Without concentrating on the fact that maybe sometimes more control over the mapping process may be good, are there similar one-click (or one-command) solutions for other (mainly open source like python or php) programming languages or frameworks?
Thanks
SQLAlchemy database reflection gets you half way there. You'll still have to declare your classes and relations between them. Actually you could easily autogenerate the classes too, but you'll still need to name the relations somehow so you might as well declare the classes manually.
The code to setup your database would look something like this:
from sqlalchemy import create_engine, MetaData
from sqlalchemy.ext.declarative import declarative_base
metadata = MetaData(create_engine(database_url), reflect=True)
Base = declarative_base(metadata)
class Order(Base):
__table__ = metadata.tables['orders']
class OrderLine(Base):
__table__ = metadata.tables['orderlines']
order = relation(Order, backref='lines')
In production code, you'd probably want to cache the reflected database metadata somehow. Like for instance pickle it to a file:
from cPickle import dump, load
import os
if os.path.exists('metadata.cache'):
metadata = load(open('metadata.cache'))
metadata.bind = create_engine(database_url)
else:
metadata = MetaData(create_engine(database_url), reflect=True)
dump(metadata, open('metadata.cache', 'w'))
I do not like “drag and drop” create of data access code.
At first sight it seems easy, but then you make a change to the database and have to update the data access code. This is where it becomes hard, as you often have to redo what you have done before, or hand edit the code the drag/drop designer created. Often when you make a change to one field mapping with a drag/drop designer, the output file has unrelated lines changes, so you can not use your source code control system to confirm you have make the intended change (and not change anything else).
However having to create/edit xml configuring files is not nice every time you refractor your code or change your database schema you have to update the mapping file. It is also very hard to get started with mapping files and tracking down what looks like simple problem can take ages.
There are two other options:
Use a code generator like CodeSmith that comes with templates for many ORM systems. When (not if) you need to customize the output you can edit the template, but the simple case are taken care of for you. That ways you just rerun the code generator every time you change the database schema and get a repeatable result.
And/or use fluent interface (e.g Fluent NHibernate) to configure your ORM system, this avoids the need to the Xml config file and in most cases you can use naming conventions to link fields to columns etc. This will be harder to start with then a drag/drop designer but will pay of in the long term if you do match refactoring of the code or database.
Another option is to use a model that you generate both your database and code from. The “model” is your source code and is kept under version control. This is called “Model Driven Development” and can be great if you have lots of classes that have simpler patterns, as you only need to create the template for each pattern once.
I have heard iBattis is good.
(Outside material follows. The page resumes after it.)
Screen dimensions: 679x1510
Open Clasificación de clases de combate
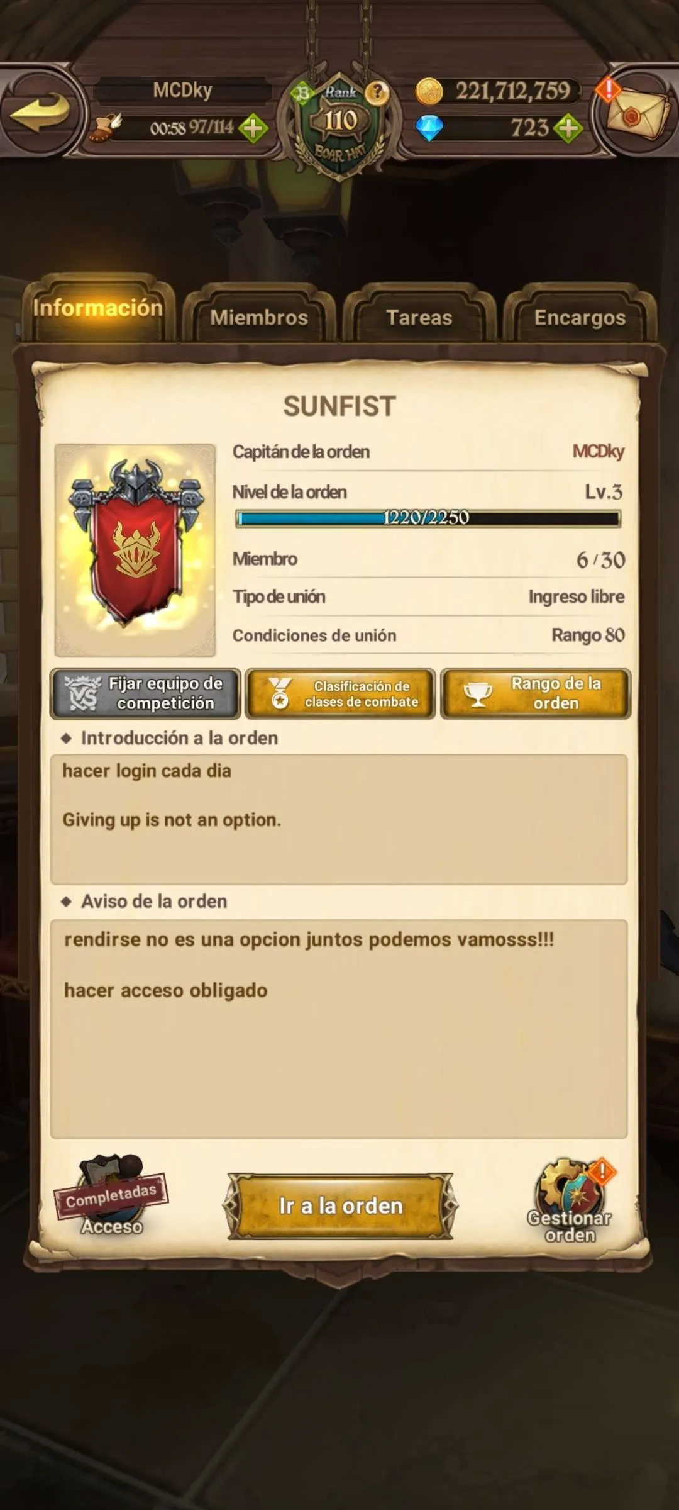pos(340,693)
A few companies fall back to iBattis when their programmer teams are not capable of understanding Hibernate (time issue).
Personally, I still like Linq2Sql. Yes, the first time someone needs to delete and redrag over a table seems like too much work, but it really is not. And the time that it doesn't update your class code when you save is really a pain, but you simply control-a your tables and drag them over again. Total remakes are very quick and painless. The classes it creates are extremely simple. You can even create multiple table entities if you like with SPs for CRUD.
Linking SPs to CRUD is similar to EF: You simply setup your SP with the same parameters as your table, then drag it over your table, and poof, it matches the data types.
A lot of people go out of their way to take IQueryable away from the repository, but you can limit what you link in linq2Sql, so IQueryable is not too bad.
Come to think of it, I wonder if there is a way to restrict the relations (and foreign keys).